Well, then. My father was the other Spanish soldier who returned that night. His name was Lope Balboa; he was from the province of Guipuzcoa, and he, too, was a courageous man. They say that Diego Alatriste and he were very good friends, almost like brothers, and it must be true, because later, on the bulwarks of Julich, where my father was killed by a ball from a harquebus-which was why Diego Velázquez did not include him in his painting of the Surrender of Breda, as he did his friend and fellow Diego, Alatriste, who is indeed there, behind the horse-he swore that he would look after me when I grew out of childhood. And that is why, when I turned thirteen, my mother supplied me with shirt and breeches, and a rosary and a crust of bread tied up in a kerchief, and sent me to live with the captain, taking advantage of a cousin who was traveling to Madrid. Thus it was that I came to enter the service, at a rank somewhere between servant and page, of my father's friend.
A confidence: I very much doubt whether, had she known him well, the mother who gave me birth would so gaily have sent me to his service. But I suppose that the title of captain, though apocryphal, added sheen to his character. Besides, my poor mother was not well and she had two daughters to feed. By sending me off she had one fewer mouth at table and at the same time was giving me the opportunity to seek my fortune at court. So, without bothering to ask further details, she packed me off with her cousin, together with a long letter written by the priest of our town, in which she reminded Diego Alatriste of his promise and his friendship with my deceased father.

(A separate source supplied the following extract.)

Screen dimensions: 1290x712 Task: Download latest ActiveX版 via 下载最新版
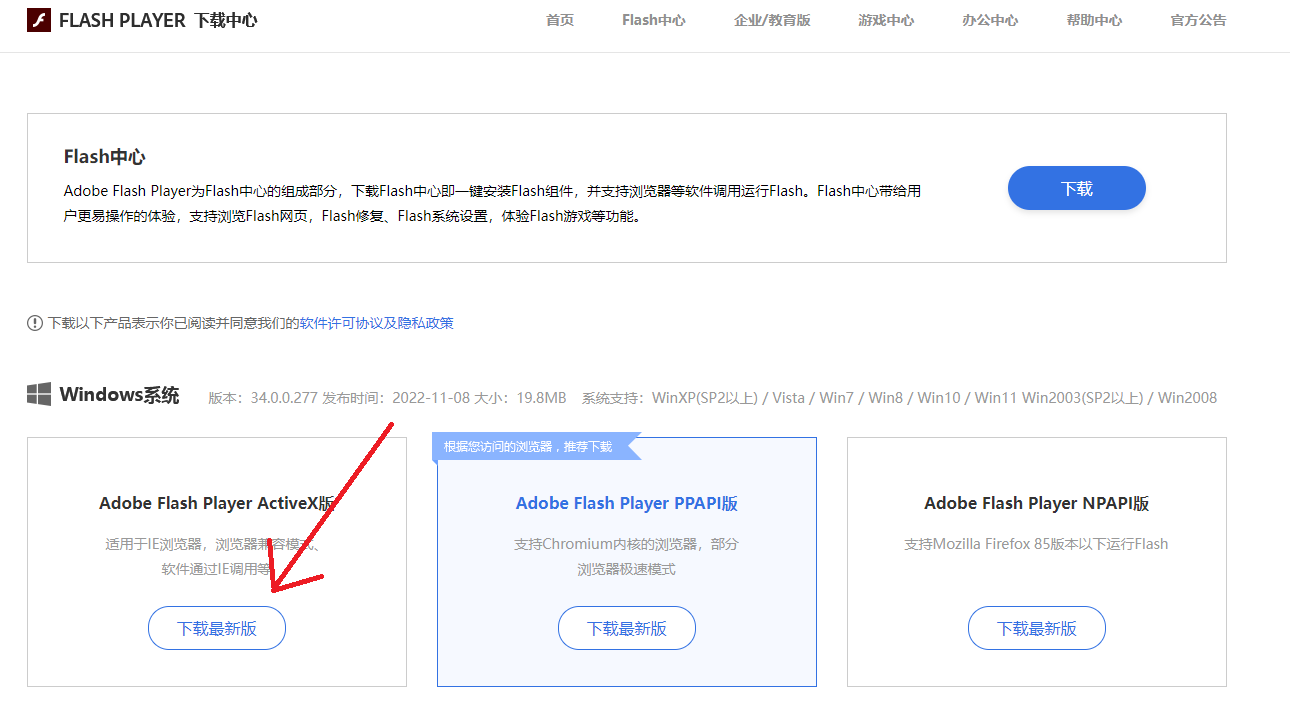click(x=217, y=629)
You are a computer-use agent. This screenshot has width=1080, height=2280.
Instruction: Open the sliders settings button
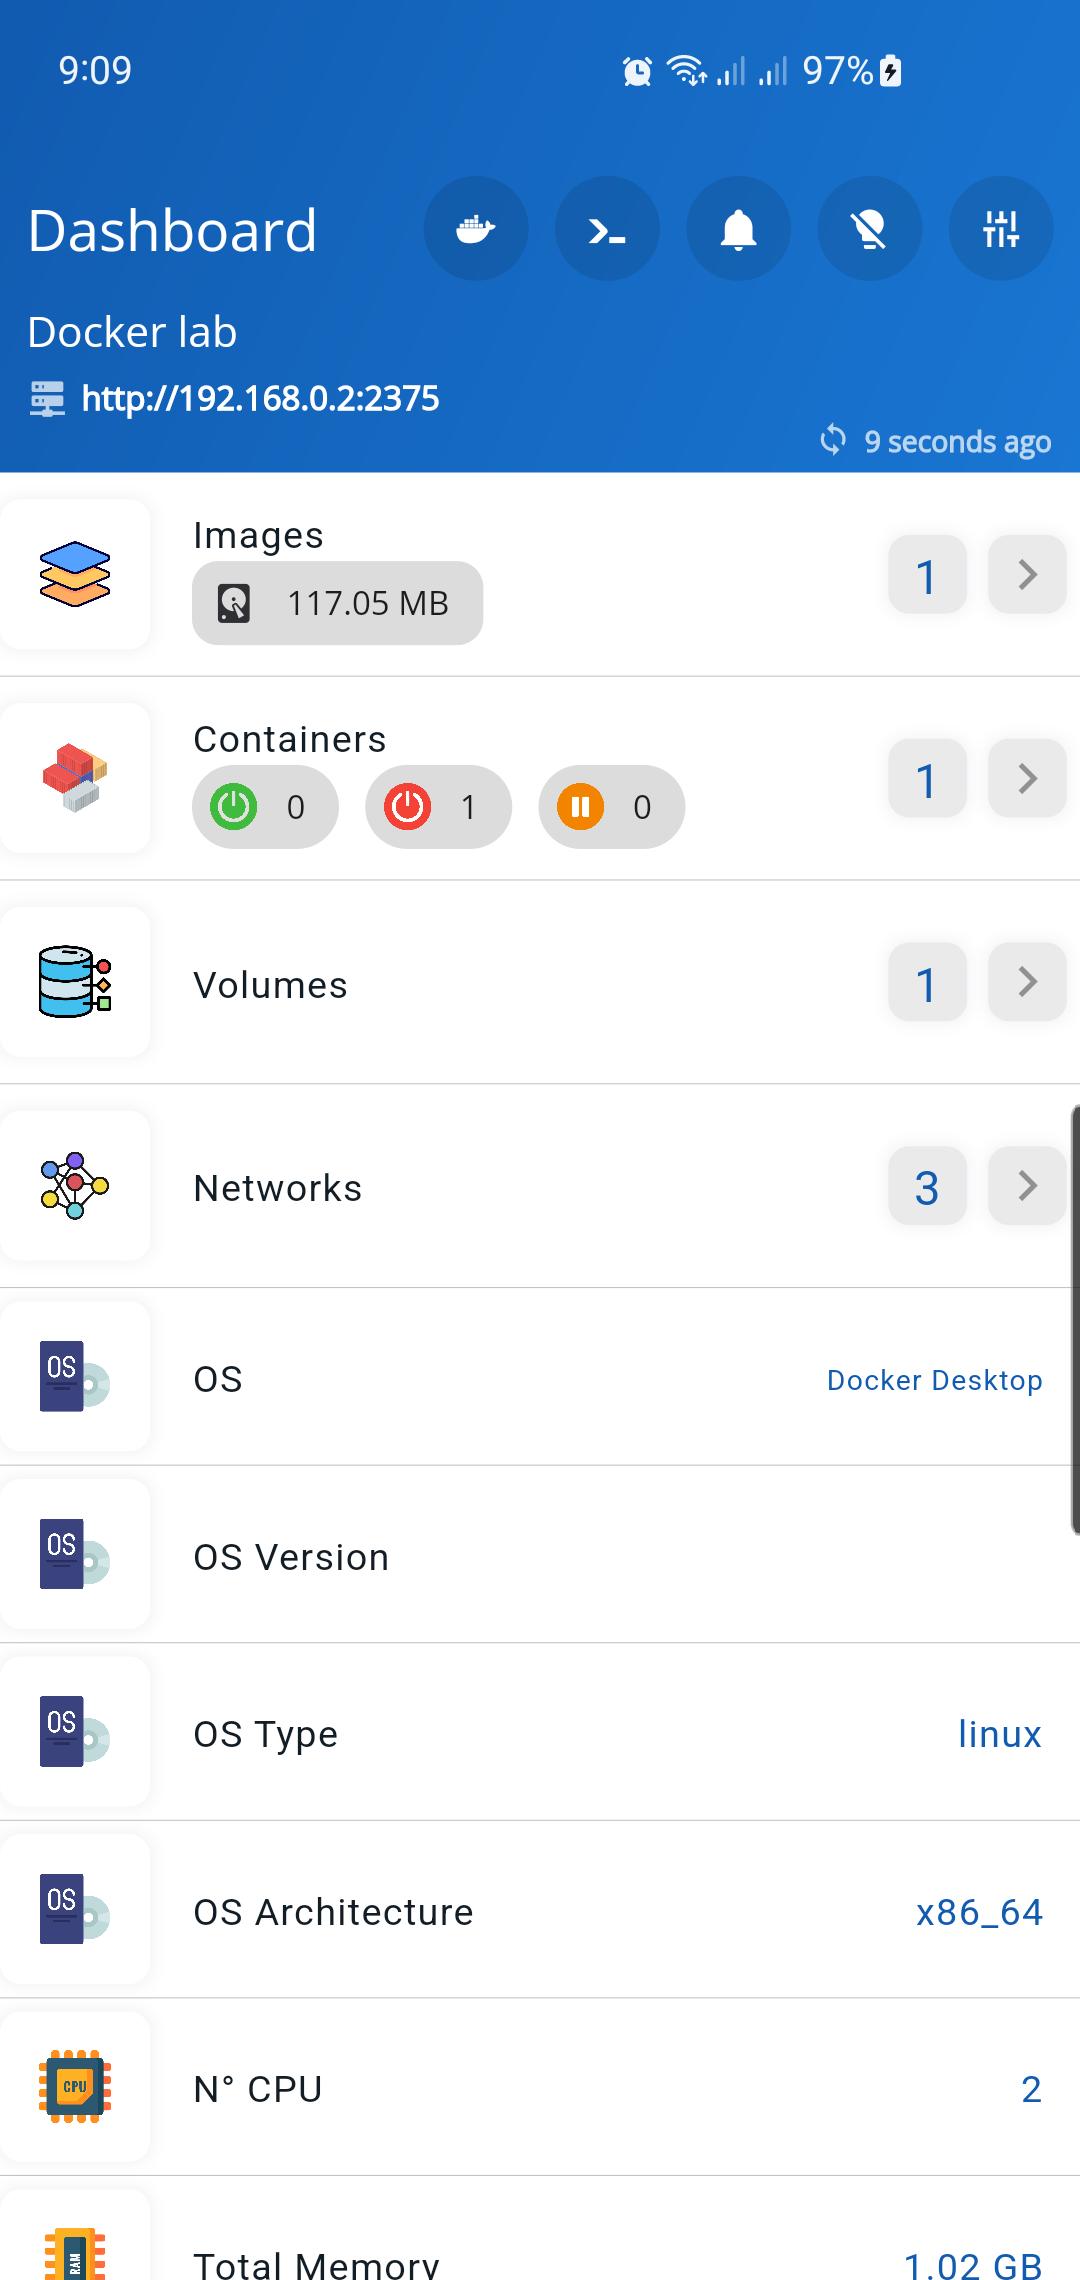coord(1000,230)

I recall that when I attached myself to the captain, not much time had passed since his return from Flanders, because he carried an ugly wound in his side received at Fleurus, still fresh, and the source of great pain. Newly arrived, timid, and as easily frightened as a mouse, on my pallet at night I would listen to him pace back and forth in his room, unable to sleep. And at times I heard him softly singing little verses, interrupted by stabs of pain: Lope's verses, then a curse or a comment to himself, partly resigned and almost amused. That was typical of the captain: to face each of his ills and misfortunes as if they were a kind of inevitable joke that an old, perverse acquaintance found entertaining to subject him to from time to time. Perhaps that was the origin of his peculiar sense of harsh, unchanging, despairing humor.

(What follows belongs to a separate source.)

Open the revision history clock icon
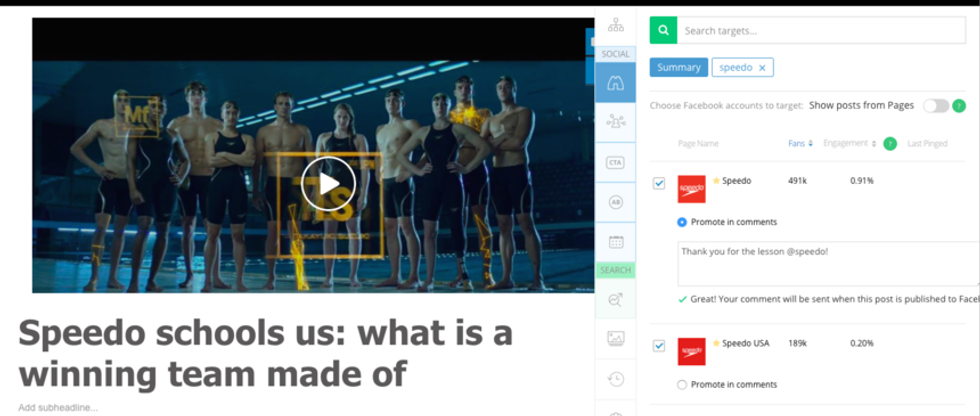Screen dimensions: 980x416 (x=616, y=379)
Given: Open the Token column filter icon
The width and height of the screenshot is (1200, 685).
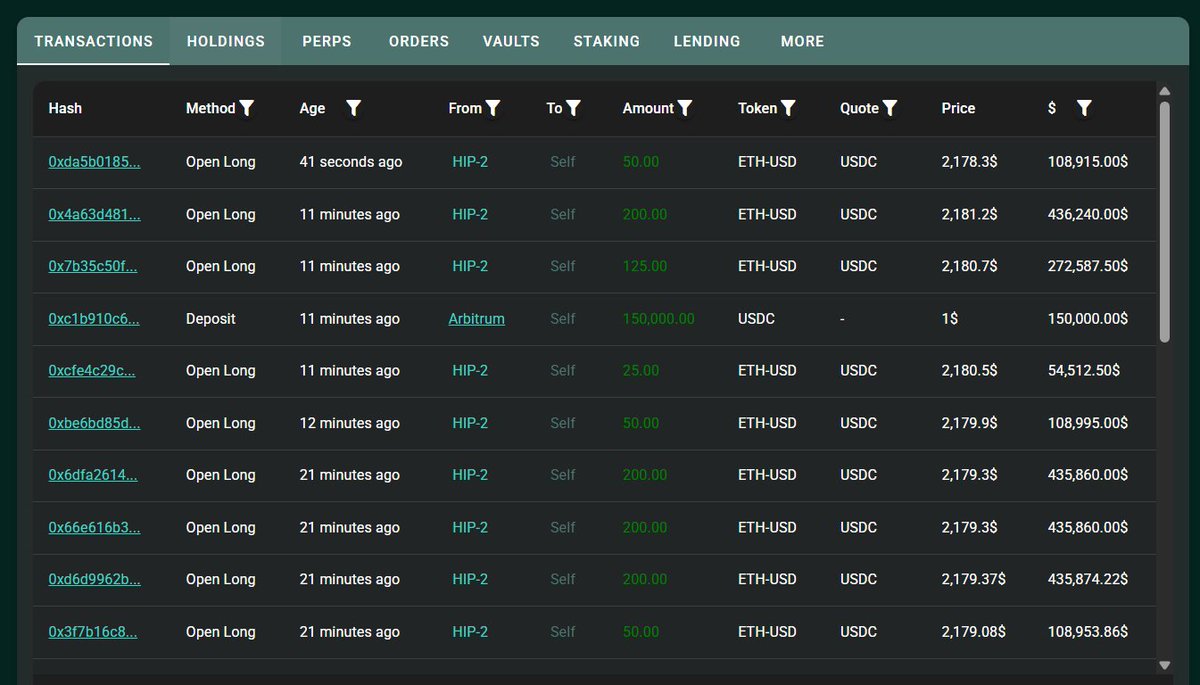Looking at the screenshot, I should (788, 108).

That was a long time ago, and I am a bit muddled regarding dates. But the story I am going to tell you must have taken place around sixteen hundred and twenty-something. It is the adventure of masked men and two Englishmen, which caused not a little talk at court, and in which the captain not only came close to losing the patched-up hide he had managed to save in Flanders, and in battling Turkish and Barbary corsairs, but also made himself a pair of enemies who would harass him for the rest of his life. I am referring to the secretary of our lord and king, Luis de Alquézar, and to his sinister Italian assassin, the silent and dangerous swordsman named Gualterio Malatesta, a man so accustomed to killing his victims from behind that when by chance he faced them, he sank into deep depressions, imagining that he was losing his touch. It was also the year in which I fell in love like a bawling calf, then and forever, with Angélica de Alquézar, who was as perverse and wicked as only Evil in the form of a blonde eleven- or twelve-year-old girl can be. But we will tell everything in its time.